I'm not talking about Utopia here. I'm just asking, is there a set of rewards and punishments, however artificially enforced, that will lead a group of people to focus on their considerable shared world view rather than their comparatively tiny differences?

Science, politics, and religion all have enormous edifices of consensual wisdom. Evidence and ideas that diverge from or seem to contradict those shared bodies of knowledge induce different reflexes in each discipline. Religious thinkers tend to reject them, scientists embrace them, and politicians use them as leverage. That's all fine, but the incessant preoccupation with what makes us different tends naturally to fragment us, to balkanize our churches, our research disciplines, and our societies until, in the limit, we will be left completely harmonious but quite alone. Social entropy will be at its maximum.

None of our institutions have evolved mechanisms of inclusion, systems that seek to expand groups by including more and more people who actually disagree with us. It's so rare that you may not even see the point in doing so. Maybe I am being hopelessly naive here, but it seems to me that recognizing our kernel of consensus, the common knowledge, shared problems, and joint solutions becomes more and more valuable as the size of the union gets larger, even if the intersection becomes smaller; particularly so if my hunch is correct that almost all of us agree on almost everything.

Perhaps I'm wrong though. Maybe, if all the religions of the world were to somehow identify their kernel of consensus, it would turn out to be trivial; something stupid and obvious like, we all have an ethical core and we should all give ourselves permission to obey it. But wait. Is that really so trivial? I, of course, don't know what the intersection of all our beliefs would be, but imagine the incredible power inherent in being able to make a statement like that! "We, the combined theological intelligentsia of the entire planet, believe the following to be true..." Imagine the societal and spiritual benefit that might ensue from simply communicating that consensus, whatever it turns out to be. I believe that benefit might far outweigh whatever good comes from arguing about who has the coolest prophet and whether we should utter its name or view its likeness.

I don't mean to pick on religion here. In many ways science is even less concerned with consensus and more obsessed with the deltas and outliers. That's what they do for a living, and it's what makes it so difficult for societies to choose courses of action based on reason and scientific consensus at a point in time. Many scientists believe it isn't their jobs to even try to identify consensus among themselves, rather they should provide politicians and decision-makers with all the possible alternatives and let them make decisions about what, if any actions to take. I think this is an abdication of their social responsibility. We are left to guess, infer, and in many cases, attempt to obfuscate scientific consensus on important topics.
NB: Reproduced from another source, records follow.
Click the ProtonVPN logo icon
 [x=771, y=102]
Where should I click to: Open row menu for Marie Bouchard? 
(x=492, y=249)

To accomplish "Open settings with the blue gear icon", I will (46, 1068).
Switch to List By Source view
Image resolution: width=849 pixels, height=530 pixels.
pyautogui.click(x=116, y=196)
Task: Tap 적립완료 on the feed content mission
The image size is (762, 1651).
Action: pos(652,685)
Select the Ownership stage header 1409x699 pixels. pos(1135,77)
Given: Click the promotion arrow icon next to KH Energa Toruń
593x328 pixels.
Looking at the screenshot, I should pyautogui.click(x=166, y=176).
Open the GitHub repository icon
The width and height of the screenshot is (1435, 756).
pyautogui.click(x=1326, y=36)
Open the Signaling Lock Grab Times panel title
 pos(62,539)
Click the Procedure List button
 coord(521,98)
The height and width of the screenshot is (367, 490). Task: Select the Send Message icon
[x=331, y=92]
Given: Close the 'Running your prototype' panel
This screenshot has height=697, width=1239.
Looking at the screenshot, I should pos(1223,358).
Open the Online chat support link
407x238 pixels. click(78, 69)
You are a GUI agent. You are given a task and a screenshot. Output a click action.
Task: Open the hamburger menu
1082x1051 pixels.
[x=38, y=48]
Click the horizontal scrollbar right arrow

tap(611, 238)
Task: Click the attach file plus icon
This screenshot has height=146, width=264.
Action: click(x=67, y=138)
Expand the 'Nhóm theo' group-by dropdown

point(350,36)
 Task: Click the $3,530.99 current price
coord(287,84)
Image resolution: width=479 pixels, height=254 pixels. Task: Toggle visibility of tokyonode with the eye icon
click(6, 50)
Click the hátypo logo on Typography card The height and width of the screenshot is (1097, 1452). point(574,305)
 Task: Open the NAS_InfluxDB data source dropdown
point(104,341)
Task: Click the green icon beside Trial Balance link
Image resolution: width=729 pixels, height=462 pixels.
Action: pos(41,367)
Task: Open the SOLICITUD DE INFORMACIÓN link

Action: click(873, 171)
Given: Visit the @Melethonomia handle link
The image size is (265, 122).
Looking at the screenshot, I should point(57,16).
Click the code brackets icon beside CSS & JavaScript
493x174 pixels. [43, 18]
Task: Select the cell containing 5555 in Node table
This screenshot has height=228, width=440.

Is the Earth's climate changing at a rate unprecedented in recorded history? I think I'm safe in saying almost all climate scientists agree that it is. Is this climate change anthropogenic (caused by human activities)? Maybe there's a consensus answer to that question, maybe not. Does evolution exist? Absolutely it does, in the same sense that quicksort (a well-known sorting algorithm) exists. Is it sufficient to explain the diversity of life on the planet? Without inviting criticism and controversy, I can't say whether there is a scientific consensus on that question. My point is, there are no conventional mechanisms in science for reaching and communicating conventional wisdom. Claiming that no consensus exists because one or a few scientists disagree is fallacious. Consensus does not require unanimity. It does, however, require a collaborative mechanism of discovery and refinement.

No, I'm not having a Kumbaya moment. My advanced age guarantees I have a healthy daily dose of skepticism and pessimism. The events of the past few days have done absolutely nothing to make me suddenly feel optimistic about our ability to live together without killing each other for nonsensical reasons.

But even with all this negative energy swirling around today, I'm left with an intellectual curiosity about the central question of this post: Now that the Internet has given the world a way to communicate instantly, can we also find a way to agree?

Tuesday, August 21, 2012

Introduction to The Divine Random

Come travel with me, far from now and here,
To a niche carved into entropy.
A perfect island, in a magic sea,
Where only miracles and fools are feared.
Does true randomness truly exist?

We know that randomness is useful, essential even, in solving a number of important problems in distributed computing, social choice, and identity. It is also the case that truly comprehensive solutions to those problems require true randomness, not the more limited kind one typically finds in digital computing.


A Julia Island
(Courtesy Wikimedia Commons)
The question of whether such universally unpredictable events actually exist in our universe gets very deep very fast. It quickly bumps up against some of the most enigmatic and fundamental principles of physics, mathematics, computation, and theology. Together, these principles define the boundary of the known universe. And by that, I don't mean just the limit of what we know today, to be extended as we learn more tomorrow. I mean the absolute limits of science and reason, beyond which we can never venture, no matter how clever we are.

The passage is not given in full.